START

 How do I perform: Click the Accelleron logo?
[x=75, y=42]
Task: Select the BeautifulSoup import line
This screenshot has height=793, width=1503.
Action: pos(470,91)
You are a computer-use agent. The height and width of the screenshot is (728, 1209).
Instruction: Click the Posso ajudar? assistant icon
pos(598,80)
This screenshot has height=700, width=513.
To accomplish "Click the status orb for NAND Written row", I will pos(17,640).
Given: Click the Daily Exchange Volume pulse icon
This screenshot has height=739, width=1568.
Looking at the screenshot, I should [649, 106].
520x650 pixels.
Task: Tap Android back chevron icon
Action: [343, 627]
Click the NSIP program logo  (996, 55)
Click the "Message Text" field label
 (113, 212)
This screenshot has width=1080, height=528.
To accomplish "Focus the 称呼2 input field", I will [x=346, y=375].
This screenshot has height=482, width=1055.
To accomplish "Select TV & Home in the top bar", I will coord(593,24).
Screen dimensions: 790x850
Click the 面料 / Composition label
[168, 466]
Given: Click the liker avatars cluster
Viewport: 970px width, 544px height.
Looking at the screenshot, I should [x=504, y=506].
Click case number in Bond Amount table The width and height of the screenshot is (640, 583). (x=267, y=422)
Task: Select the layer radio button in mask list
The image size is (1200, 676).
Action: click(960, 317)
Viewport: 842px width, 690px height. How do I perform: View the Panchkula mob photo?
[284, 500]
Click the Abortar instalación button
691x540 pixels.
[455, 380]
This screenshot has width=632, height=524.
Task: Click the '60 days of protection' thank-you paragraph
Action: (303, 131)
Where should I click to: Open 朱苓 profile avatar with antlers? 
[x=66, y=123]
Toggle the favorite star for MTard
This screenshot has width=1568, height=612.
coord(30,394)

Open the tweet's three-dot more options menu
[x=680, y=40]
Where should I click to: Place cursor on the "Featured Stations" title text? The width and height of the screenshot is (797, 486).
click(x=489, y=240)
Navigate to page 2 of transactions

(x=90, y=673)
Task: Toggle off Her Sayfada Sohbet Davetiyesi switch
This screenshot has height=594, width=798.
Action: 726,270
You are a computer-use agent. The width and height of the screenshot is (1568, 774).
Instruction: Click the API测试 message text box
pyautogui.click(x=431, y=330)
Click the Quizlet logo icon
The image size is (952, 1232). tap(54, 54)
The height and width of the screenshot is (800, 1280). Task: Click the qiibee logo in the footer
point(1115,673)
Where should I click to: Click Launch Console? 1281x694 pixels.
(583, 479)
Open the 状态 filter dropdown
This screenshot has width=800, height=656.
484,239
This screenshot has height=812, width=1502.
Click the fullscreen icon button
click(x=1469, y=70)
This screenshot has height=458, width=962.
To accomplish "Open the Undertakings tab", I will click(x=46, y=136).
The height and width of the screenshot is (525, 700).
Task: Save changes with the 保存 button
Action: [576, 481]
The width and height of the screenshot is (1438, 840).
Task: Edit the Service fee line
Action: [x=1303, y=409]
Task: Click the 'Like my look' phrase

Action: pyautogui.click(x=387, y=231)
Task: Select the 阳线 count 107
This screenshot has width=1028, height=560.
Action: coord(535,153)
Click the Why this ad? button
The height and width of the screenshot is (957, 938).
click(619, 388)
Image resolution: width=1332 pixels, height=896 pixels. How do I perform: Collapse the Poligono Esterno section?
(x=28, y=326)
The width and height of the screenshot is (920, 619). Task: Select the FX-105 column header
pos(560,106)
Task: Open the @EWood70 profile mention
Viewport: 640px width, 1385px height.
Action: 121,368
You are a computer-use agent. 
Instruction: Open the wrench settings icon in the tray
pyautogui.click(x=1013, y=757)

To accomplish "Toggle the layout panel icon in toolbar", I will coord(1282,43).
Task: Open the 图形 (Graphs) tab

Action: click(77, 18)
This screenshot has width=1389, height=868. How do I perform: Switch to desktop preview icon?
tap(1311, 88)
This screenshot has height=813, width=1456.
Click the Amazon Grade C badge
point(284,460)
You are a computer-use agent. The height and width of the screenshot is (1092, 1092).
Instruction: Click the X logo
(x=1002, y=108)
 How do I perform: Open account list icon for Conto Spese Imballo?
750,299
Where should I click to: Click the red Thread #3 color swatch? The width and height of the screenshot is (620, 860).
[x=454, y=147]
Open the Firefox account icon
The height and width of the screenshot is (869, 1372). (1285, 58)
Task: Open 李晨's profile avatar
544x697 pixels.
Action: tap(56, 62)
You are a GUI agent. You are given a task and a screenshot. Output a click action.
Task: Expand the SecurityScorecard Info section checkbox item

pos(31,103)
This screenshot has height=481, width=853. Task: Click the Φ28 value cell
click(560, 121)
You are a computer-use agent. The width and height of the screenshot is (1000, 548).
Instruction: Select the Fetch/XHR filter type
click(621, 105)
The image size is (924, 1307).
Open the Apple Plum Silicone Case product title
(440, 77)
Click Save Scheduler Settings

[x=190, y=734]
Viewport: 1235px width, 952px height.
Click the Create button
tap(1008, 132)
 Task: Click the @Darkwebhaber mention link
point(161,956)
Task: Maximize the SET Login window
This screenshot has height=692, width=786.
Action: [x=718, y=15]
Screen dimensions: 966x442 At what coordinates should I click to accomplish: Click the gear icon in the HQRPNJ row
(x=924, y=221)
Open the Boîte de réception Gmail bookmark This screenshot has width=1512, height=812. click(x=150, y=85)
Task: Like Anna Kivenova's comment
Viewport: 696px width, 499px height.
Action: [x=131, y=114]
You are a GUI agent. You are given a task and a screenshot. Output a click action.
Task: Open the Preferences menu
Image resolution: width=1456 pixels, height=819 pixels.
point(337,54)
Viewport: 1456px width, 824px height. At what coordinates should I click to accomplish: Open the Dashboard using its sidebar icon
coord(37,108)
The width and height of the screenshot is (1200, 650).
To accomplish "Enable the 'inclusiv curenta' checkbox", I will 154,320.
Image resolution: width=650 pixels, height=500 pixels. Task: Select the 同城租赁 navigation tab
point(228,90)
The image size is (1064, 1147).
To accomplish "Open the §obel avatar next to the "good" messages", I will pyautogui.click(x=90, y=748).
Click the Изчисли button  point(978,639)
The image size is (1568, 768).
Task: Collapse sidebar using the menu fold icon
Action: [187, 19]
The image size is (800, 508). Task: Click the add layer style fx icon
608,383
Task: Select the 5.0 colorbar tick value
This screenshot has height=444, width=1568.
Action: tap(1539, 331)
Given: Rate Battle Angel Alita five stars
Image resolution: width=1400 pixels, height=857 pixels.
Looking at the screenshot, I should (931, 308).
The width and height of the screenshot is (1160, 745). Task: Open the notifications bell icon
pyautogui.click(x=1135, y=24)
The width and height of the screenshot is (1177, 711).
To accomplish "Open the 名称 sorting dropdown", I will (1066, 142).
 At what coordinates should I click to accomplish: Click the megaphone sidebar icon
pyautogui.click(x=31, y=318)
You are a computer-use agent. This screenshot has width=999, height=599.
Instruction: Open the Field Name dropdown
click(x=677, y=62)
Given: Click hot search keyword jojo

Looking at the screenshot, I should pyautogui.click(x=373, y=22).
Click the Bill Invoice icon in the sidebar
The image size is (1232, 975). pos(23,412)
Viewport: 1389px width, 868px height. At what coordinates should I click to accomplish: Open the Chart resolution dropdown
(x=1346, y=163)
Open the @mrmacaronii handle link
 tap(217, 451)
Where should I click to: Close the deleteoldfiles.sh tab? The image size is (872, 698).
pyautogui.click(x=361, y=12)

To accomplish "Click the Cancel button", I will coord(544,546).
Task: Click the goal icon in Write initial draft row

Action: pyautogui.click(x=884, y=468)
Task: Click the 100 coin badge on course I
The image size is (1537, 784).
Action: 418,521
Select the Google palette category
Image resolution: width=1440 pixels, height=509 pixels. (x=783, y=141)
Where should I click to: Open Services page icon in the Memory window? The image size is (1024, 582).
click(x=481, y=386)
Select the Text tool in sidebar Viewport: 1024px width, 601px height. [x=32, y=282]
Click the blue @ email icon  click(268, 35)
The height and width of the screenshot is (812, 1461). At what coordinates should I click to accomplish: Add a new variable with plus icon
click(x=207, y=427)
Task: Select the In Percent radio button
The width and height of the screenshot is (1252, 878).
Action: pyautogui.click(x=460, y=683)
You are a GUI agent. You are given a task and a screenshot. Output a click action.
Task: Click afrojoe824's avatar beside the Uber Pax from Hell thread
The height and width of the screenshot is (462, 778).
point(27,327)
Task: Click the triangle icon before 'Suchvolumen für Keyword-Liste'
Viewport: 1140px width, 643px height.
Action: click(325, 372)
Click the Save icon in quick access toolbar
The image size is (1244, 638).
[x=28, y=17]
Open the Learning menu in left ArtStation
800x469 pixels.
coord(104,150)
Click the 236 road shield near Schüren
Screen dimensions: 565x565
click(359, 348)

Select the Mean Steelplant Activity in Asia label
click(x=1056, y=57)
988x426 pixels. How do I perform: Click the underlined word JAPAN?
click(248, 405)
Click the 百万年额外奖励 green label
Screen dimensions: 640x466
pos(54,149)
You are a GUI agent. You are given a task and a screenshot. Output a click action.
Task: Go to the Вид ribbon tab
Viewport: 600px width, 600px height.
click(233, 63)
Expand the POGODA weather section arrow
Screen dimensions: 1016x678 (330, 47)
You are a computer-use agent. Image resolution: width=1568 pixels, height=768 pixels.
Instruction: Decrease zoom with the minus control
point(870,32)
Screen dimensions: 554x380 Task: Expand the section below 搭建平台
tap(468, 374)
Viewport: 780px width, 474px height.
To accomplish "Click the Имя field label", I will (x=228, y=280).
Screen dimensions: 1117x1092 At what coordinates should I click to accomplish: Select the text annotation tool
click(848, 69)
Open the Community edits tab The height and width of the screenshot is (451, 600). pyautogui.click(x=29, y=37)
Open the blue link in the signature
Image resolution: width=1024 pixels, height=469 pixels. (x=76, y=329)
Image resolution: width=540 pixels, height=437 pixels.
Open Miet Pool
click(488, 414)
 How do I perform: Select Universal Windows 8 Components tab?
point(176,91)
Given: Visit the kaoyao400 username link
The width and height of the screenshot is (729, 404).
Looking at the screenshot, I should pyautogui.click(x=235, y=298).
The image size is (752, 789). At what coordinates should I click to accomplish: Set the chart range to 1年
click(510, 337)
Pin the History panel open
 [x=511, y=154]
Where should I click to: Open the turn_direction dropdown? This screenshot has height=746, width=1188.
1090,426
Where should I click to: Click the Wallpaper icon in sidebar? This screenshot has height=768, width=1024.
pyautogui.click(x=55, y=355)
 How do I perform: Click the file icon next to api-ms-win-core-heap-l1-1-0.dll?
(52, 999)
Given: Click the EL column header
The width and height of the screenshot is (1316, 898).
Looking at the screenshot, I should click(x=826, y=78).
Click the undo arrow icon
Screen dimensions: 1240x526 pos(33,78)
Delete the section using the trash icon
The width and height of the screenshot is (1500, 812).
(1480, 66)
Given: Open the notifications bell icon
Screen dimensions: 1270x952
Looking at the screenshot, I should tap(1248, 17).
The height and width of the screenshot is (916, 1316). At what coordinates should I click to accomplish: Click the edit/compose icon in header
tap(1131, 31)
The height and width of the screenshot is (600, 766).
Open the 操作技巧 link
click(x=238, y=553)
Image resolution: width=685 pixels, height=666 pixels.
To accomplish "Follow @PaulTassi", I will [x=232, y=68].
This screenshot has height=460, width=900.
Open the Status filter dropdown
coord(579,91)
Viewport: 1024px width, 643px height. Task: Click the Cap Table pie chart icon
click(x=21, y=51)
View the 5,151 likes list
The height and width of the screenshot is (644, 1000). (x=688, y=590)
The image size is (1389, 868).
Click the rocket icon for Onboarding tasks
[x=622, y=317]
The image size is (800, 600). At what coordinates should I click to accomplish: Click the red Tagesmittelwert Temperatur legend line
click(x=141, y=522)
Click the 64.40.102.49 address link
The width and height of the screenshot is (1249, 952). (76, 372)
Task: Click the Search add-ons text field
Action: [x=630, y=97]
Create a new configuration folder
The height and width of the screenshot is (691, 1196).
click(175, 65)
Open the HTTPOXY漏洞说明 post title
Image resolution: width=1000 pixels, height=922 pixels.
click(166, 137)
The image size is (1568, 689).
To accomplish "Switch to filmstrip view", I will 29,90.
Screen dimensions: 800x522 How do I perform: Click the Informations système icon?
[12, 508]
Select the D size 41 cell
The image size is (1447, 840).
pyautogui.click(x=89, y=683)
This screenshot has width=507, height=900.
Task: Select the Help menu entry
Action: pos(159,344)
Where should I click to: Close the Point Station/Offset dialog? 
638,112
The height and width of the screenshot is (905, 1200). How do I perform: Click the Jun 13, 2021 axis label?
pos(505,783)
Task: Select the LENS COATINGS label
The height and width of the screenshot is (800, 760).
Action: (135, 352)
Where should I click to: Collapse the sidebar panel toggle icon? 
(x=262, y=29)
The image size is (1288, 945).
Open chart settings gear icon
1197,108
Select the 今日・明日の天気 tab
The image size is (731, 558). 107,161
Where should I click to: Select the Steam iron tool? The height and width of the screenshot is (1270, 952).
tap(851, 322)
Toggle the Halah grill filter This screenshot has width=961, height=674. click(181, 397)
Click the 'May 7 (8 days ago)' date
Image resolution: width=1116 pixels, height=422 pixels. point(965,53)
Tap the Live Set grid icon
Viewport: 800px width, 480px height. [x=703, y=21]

END

Select every line in the rows above that contains the string "panel", and copy each such line in full.

To accomplish "Toggle the layout panel icon in toolbar", I will coord(1282,43).
Pin the History panel open
Where should I click to: Collapse the sidebar panel toggle icon? 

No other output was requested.